Il peut cependant se faire que cette progression facile et ce demi-succès ne contentent pas l’attaquant, et qu’ayant intérêt à provoquer une grande solution par les armes il mette toute son industrie à forcer son adversaire à combattre.

Deux procédés principaux se présentent alors à lui : surprendre l’ennemi, ou le tourner de façon à lui rendre la retraite sinon impossible, du moins si difficile qu’il préfère en venir formellement aux mains.

Le premier de ces procédés réussissait fréquemment autrefois, parce que les différentes portions d’une armée étant alors hors d’état de se porter réciproquement secours, la partie surprise devait résister seule à tout l’effort de l’attaque. Il n’en est plus de même aujourd’hui, et les surprises ont beaucoup perdu de leur efficacité.

Quant à tourner formellement l’ennemi, à moins d’une grande supériorité numérique on ne peut guère plus y compter de nos jours, car la mobilité des troupes est devenue si grande et leur fractionnement si facile, qu’à moins qu’il ne se trouve sur un terrain particulièrement désavantageux, l’adversaire, dès qu’il se voit menacé d’être coupé, n’hésite pas à commencer son mouvement de retraite sous les yeux mêmes de l’attaquant.

L’histoire appuie notre dire à ce sujet, et l’on a peine à y trouver des exemples positifs de la réussite de ces procédés.

Écrivain militaire aussi distingué que grand général, l’archiduc Charles dit bien que ce ne fut que pour se faciliter la retraite qu’il en vint aux mains avec Moreau, le 11 août 1796 à Neresheim, dans le Rauhe-Alp (Wurtemberg), mais nous devons avouer que nous n’avons jamais compris le raisonnement que fait le célèbre Archiduc à ce propos.

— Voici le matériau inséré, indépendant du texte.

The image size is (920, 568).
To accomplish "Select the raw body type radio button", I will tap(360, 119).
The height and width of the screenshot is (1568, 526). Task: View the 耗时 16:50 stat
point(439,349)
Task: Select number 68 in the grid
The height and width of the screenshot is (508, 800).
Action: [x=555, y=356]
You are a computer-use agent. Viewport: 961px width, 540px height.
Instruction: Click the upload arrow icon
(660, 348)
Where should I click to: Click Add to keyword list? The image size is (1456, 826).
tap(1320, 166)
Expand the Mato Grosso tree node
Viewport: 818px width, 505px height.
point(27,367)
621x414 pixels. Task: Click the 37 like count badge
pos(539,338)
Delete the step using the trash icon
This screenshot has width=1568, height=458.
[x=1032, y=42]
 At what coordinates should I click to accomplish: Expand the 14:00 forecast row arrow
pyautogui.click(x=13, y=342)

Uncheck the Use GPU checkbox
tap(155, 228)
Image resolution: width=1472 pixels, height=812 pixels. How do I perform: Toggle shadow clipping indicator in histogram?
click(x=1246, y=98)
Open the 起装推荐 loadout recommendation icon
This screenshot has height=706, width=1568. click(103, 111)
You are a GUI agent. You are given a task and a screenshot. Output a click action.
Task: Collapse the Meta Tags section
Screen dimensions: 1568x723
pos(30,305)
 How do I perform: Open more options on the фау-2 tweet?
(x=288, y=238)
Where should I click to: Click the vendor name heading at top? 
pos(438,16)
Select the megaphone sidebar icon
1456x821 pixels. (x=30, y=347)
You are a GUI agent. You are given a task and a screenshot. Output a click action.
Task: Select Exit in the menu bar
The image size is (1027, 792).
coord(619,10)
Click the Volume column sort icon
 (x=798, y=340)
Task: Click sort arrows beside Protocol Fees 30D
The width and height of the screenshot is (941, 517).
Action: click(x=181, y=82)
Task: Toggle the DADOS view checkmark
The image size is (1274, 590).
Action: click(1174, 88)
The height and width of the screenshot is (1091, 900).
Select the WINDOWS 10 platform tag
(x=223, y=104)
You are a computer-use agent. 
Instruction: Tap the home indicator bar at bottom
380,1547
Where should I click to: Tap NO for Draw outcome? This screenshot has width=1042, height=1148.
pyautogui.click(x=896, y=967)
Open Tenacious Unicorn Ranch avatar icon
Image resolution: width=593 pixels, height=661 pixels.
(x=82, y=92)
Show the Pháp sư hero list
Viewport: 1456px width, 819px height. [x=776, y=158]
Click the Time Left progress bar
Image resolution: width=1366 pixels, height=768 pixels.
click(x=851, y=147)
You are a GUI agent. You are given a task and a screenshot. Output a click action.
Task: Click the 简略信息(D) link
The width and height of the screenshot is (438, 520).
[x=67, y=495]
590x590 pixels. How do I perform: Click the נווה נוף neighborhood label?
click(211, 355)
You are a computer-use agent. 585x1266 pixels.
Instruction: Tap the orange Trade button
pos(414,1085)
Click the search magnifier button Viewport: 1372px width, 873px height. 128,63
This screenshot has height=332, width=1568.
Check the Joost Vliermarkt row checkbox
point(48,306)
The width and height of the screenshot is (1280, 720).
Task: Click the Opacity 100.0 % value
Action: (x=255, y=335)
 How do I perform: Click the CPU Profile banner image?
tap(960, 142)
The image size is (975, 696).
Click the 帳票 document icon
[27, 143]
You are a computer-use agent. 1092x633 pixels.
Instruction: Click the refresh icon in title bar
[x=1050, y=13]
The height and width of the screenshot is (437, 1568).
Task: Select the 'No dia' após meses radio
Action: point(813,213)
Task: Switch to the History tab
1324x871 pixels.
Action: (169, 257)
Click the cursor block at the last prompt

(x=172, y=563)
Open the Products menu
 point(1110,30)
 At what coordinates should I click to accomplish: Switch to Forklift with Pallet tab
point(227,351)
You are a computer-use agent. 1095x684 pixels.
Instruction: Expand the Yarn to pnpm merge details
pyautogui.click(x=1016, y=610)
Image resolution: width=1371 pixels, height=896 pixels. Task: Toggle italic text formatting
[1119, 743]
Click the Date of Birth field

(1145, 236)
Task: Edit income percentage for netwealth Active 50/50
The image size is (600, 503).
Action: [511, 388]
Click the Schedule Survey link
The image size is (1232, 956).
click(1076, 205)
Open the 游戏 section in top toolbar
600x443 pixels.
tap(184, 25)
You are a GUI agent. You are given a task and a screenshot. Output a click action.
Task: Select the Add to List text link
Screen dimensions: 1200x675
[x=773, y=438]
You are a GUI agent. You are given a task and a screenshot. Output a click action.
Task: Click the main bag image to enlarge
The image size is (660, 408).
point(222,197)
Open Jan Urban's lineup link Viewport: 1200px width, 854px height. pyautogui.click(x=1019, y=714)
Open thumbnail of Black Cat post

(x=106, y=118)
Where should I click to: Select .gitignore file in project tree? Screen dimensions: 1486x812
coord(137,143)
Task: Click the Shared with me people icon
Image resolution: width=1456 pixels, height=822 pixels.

Le grand Frédéric dit aussi qu’à Soor il n’accepta la bataille que parce qu’il lui semblait dangereux de se mettre en retraite sous les yeux de l’ennemi. Le Roi indique cependant encore d’autres motifs qui ont concouru à lui faire prendre cette détermination.

Quant à Rossbach, les manœuvres du grand Frédéric paraissent, il est vrai, avoir contraint le général en chef des armées alliées à accepter la bataille, mais cependant on ne saurait affirmer positivement qu’il n’entrât pas dans les intentions du second d’attaquer lui-même le premier.

Tout bien considéré et pour conclure, à moins qu’on ne recoure à des attaques de nuit formelles, on ne réussira désormais que rarement à surprendre l’ennemi, et les cas où en le tournant on le pourra contraindre à combattre contre sa volonté ne se présenteront généralement que lorsqu’on agira contre des corps isolés tels que celui de Fink à Maxen.